5 reprises de Leonard Cohen qui ont fait vibrer la scène 1 1086

  • « Hallelujah » par Jeff Buckley

« Hallelujah » n’est pas seulement l’un des titres les plus repris de Leonard Cohen, de John Cale à Justin Timberlake en passant par Vanessa Paradis. C’est aussi une chanson qui contribua grandement à la notoriété du trop précocement disparu Jeff Buckley. Même si « Grace » a imposé Jeff Buckley, l’aura de cet artiste est ainsi intimement liée à celle de Leonard Cohen, avec ce paradoxe doucement triste, qu’au fil des années, le poète canadien survivait à ce jeune artiste parmi les plus prometteurs de sa génération.    

  • « Who by fire » par Buck 65

Allez savoir pourquoi, « Who by fire » a souvent été reprise. Après le groupe culte expérimental et organique Coil sur l’album « Horse Rotorvator » ou House of Love sur le merveilleux « I’m your fan » initié par Les Inrockuptibles,  ce fut le tour du rappeur Buck 65. Ce précurseur du cloud rap, l’a ainsi revue et corrigée avec Jenn Grant sur la scène du Satellite à Los Angeles en 2012. La chanson figurait sur l’album « 20 Odd Years » de Buck 65. Et sur le « New Skin for the Old Ceremony » de Léonard Cohen de 1974. 

  • « I can’t forget » par Jarvis Cocker

Avec « I can’t forget », les Pixies aussi faisaient partie du fabuleux casting qui réalisa des reprises sur le disque « I’m your fan » dédié à Leonard Cohen produit par Les Inrockuptibles à l’époque où cette revue frappait fort par ses choix exigeants et précurseurs. Mais c’est une relecture d’une toute autre ampleur qu’élaborera quelques années plus tard Jarvis Cocker de Pulp, lui aussi d’ailleurs détecté avec prescience par la revue, lors de « I’m your man », concert hommage en 2005 à Sydney qui conviait U2, Beth Orton Rufus Wainwright ou Nick Cave.

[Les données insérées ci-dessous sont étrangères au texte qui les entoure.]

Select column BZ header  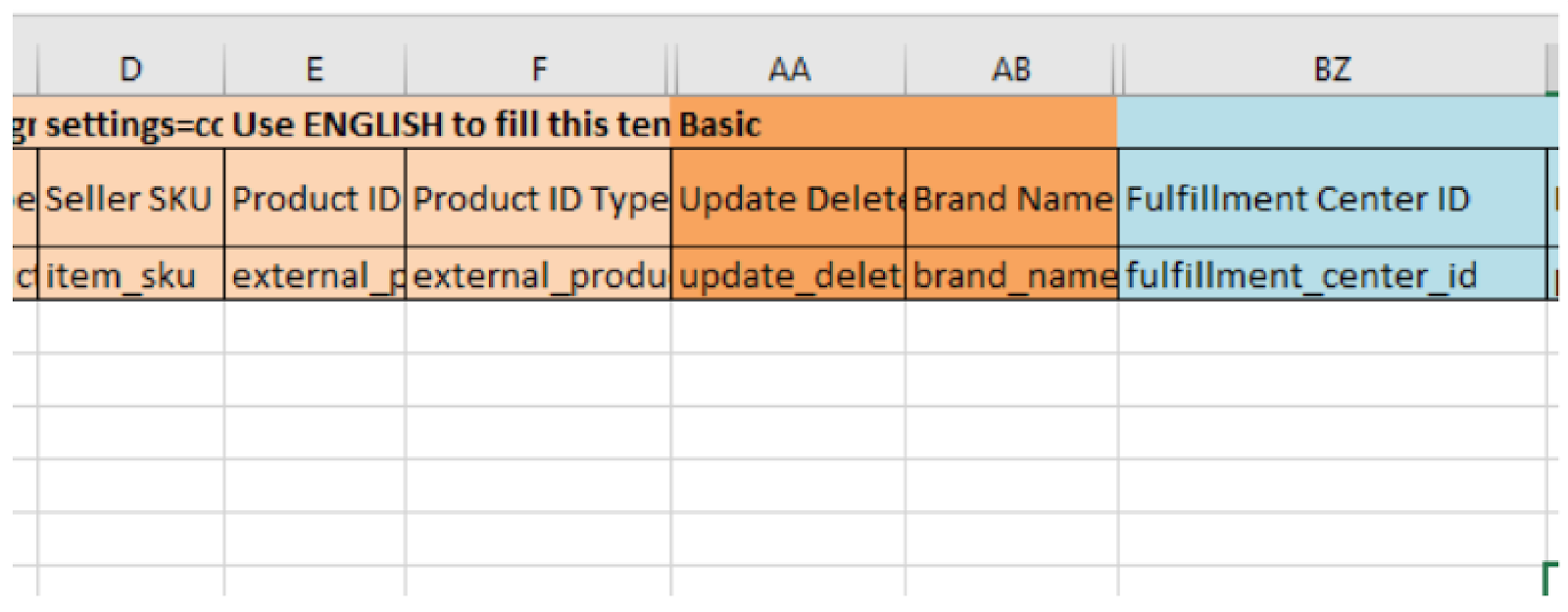click(1332, 70)
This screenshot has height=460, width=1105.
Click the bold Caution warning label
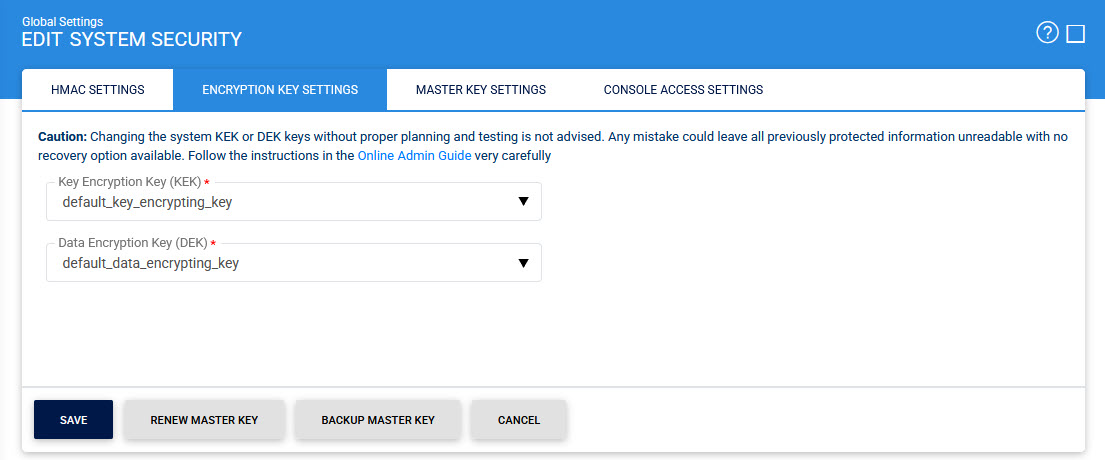[x=62, y=136]
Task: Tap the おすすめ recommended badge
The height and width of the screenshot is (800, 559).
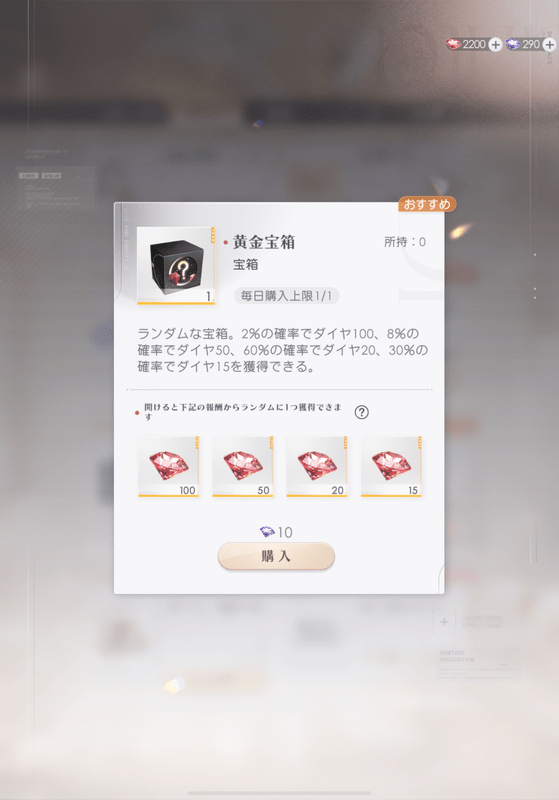Action: (427, 204)
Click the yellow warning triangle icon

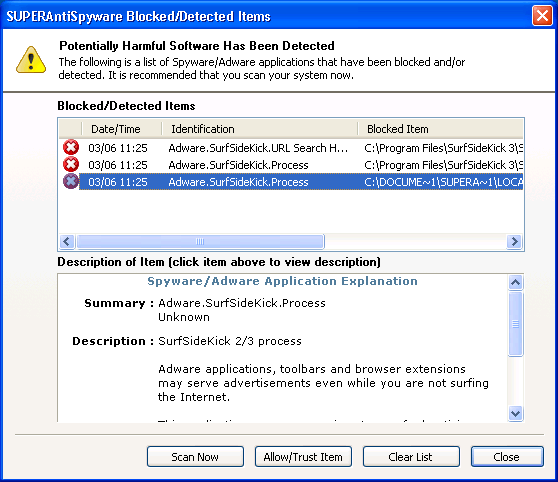point(31,60)
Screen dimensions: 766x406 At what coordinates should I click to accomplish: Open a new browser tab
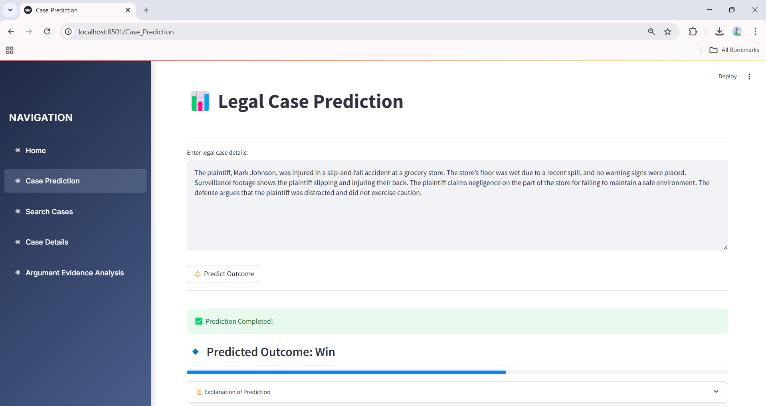(146, 9)
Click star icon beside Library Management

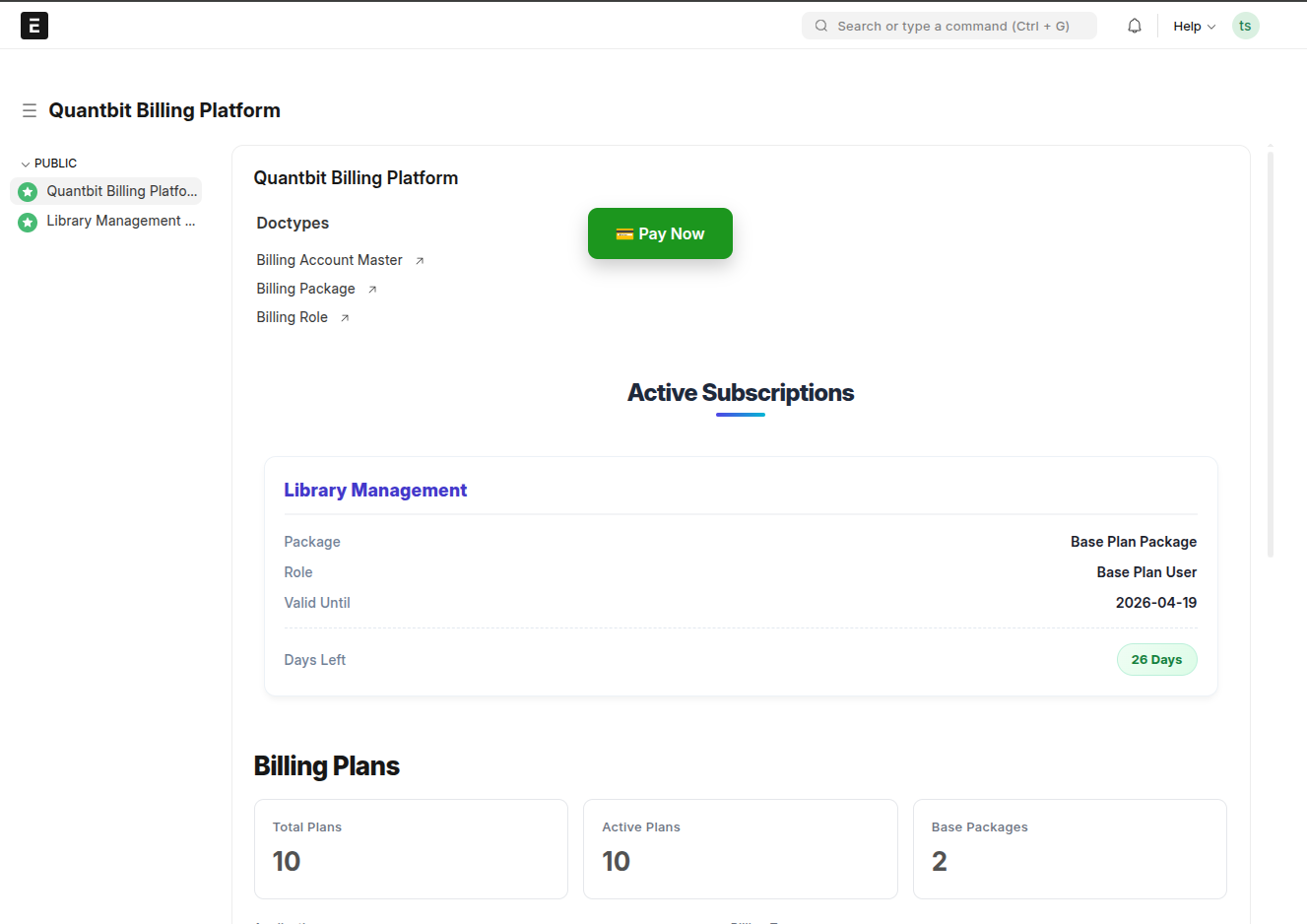[x=28, y=222]
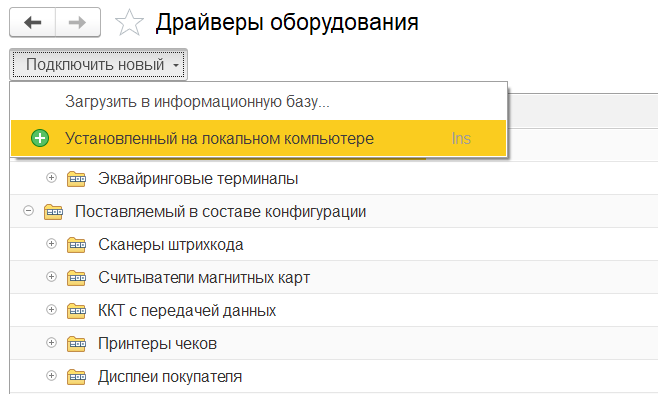This screenshot has height=394, width=658.
Task: Click folder icon beside Сканеры штрихкода
Action: click(x=76, y=245)
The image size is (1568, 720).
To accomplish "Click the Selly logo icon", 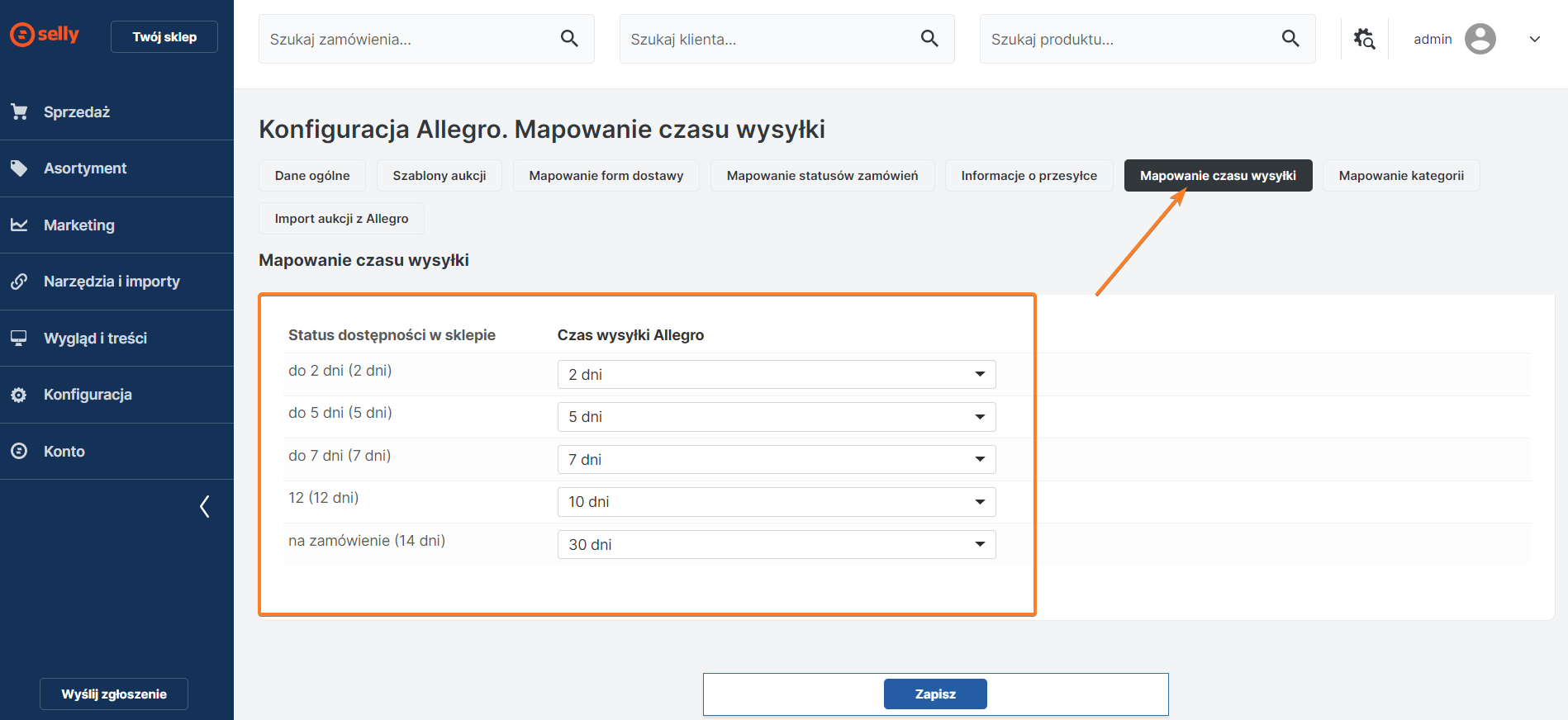I will (x=22, y=35).
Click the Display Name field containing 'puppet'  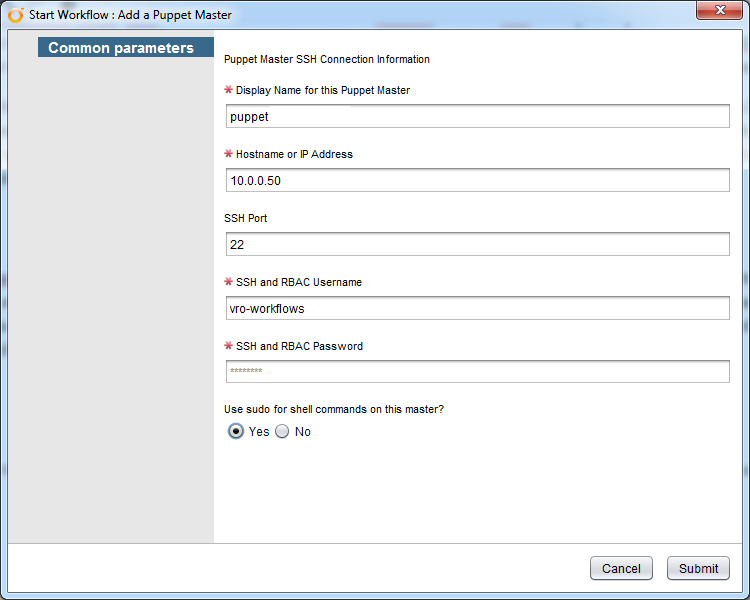tap(478, 117)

  • « Suzanne » par Nick Cave

Sans Leonard Cohen, toute une tradition de crooners sépulcraux n’existerait tout simplement pas. Logique donc que Nick Cave se soit emparé de « Suzanne », la chanson peut être la plus emblématique de Léonard Cohen. Sur scène, dans un clair obscur, avec un orchestre de chambre, Nick Cave fait vibrer cette ode à l’abandon le plus fervent dans les bras d’une amante

  • « The Partisan » par Léonard Cohen

https://youtu.be/Heilr2-H-WM

Joyau atemporel, message universel destiné à traverser les continents et les époques, ode à la résistance sous toutes ses formes, « The Partisan » est une adaptation en 1969 par Leonard Cohen de « Song of the French Partisan ». Un titre qui était lui même inspiré de « La Complainte du partisan », une chanson française écrite à Londres en 1943 par Emmanuel d’Astier de La Vigerie pour le texte et Anna Marly pour la musique. Cette chanson diffusée pour la première fois sur les ondes de la BBC à destination de la France occupée deviendra très populaire dans les années 50.